Xinhua, April 30, 2015 Adjust font size:

South Korea's industrial activity weakened in March after growing the previous month on the back of reductions in production, investment and consumption, boosting concerns about economic slump, a government report showed Thursday.

Industrial production for all industries slid 0.6 percent in March from a month earlier, according to Statistics Korea. The production rebounded 2.2 percent in February after falling 1.9 percent in January.

The Finance Ministry said the economy is still in a moderate recovery track as the March decline was a temporary correction after rebounding in February on the Lunar New Year's holiday effect.

Production in mining and manufacturing industries dipped 0.4 percent in March from a month earlier. Output in the metal processing and transport equipment increased more than 10 percent, but those for electronic parts and primary metals reduced 7.7 percent and 4.3 percent each.

Inventory among manufacturers rose 0.8 percent last month, but the average capacity rate of manufacturers slid 1.5 percent from a month earlier to 73.6 percent in March, the lowest in almost six years.

Production in the service industry slipped 0.4 percent in March from a month earlier. The figure for the real estate sector increased 4.2 percent, but those for the transportation and science sectors reduced last month.

Retail sales, which reflect private consumption, shrank 0.6 percent last month on a monthly basis. Sales of durable goods, such as furniture, rose 1.8 percent, but demand for non-durables, including food and beverage, slipped 2.1 percent.

Facility investment retreated 3.9 percent in March from a month earlier due to weak capital spending in general machinery and transport equipment.

Construction work completed was down 6.8 percent on faltering demand for public works and constructions alike, but construction orders, which reflect outlook for the building industry, surged 141.7 percent thanks to seasonal demand in Spring.

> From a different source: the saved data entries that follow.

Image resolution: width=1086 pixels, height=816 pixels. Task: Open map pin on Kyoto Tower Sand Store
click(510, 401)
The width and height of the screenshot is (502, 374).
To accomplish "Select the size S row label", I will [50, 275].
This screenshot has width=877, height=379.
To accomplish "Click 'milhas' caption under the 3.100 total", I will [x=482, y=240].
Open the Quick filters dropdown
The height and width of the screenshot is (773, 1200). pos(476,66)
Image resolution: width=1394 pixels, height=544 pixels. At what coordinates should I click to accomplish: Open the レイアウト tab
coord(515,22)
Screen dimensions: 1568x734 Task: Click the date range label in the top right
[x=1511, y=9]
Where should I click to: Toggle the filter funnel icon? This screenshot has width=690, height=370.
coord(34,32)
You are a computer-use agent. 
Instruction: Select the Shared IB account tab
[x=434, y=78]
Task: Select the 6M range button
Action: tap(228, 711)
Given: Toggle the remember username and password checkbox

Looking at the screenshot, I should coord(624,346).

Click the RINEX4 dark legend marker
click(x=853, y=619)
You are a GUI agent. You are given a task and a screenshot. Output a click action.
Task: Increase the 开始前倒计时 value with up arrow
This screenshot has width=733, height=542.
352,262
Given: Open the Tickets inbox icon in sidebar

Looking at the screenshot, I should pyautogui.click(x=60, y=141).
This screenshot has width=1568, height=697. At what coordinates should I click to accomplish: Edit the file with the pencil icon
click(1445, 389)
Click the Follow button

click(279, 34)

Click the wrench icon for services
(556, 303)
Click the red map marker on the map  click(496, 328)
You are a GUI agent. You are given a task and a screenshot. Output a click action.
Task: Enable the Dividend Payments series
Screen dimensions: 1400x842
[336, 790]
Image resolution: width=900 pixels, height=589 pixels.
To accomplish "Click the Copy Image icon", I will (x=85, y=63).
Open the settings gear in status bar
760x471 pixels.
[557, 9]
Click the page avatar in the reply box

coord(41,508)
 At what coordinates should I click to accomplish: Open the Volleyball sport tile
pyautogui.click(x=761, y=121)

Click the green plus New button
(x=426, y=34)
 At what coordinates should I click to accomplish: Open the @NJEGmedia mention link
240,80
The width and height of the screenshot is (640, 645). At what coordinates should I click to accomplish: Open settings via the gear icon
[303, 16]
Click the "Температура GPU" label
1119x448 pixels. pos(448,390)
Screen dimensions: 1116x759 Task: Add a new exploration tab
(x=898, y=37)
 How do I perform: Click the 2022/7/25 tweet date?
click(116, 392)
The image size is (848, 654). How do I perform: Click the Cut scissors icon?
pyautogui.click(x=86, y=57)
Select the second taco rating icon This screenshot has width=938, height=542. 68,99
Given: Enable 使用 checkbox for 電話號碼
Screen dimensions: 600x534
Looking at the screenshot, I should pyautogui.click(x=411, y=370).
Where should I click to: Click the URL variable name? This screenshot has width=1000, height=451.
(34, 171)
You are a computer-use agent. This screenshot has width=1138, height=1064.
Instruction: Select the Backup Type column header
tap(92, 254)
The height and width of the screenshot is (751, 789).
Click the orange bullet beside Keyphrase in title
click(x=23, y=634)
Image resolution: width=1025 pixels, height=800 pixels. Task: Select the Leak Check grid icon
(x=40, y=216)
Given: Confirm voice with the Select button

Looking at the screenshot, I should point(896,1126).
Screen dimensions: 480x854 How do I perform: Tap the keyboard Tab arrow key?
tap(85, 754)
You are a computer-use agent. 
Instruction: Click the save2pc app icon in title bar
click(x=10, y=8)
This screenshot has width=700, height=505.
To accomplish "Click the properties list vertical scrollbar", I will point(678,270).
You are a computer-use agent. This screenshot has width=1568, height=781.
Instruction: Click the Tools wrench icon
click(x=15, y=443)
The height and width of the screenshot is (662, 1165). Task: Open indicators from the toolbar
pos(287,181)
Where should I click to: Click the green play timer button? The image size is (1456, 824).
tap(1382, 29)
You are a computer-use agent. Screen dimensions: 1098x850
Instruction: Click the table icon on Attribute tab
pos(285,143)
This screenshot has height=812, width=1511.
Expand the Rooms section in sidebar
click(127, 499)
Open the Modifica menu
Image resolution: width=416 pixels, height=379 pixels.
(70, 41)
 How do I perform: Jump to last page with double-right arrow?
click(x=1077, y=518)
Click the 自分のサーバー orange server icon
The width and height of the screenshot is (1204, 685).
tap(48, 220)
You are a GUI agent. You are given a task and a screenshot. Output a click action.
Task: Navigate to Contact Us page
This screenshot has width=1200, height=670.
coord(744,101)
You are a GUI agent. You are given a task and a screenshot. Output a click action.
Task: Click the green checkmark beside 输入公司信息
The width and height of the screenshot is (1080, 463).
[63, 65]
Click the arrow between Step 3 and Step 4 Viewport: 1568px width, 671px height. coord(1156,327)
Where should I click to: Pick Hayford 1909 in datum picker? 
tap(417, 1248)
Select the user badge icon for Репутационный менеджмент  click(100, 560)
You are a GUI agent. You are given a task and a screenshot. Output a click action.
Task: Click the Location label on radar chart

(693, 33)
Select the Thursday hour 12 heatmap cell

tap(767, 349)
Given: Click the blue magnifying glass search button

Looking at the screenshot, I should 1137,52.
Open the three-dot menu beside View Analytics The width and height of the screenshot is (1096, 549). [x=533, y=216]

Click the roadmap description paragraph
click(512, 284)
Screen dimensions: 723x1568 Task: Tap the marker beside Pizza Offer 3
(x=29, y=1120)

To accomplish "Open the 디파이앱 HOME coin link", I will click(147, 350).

The cyclical component of leading economic indicators, which reflects outlook for future business conditions, was up 0.7 points in March from the prior month, keeping an upward trend for four months in a row. The figure for coincident economic indicators slid 0.2 points last month.

During the January-March period, the industrial output for all industries edged up 0.2 percent from three months earlier. From a year ago, the output increased 1 percent.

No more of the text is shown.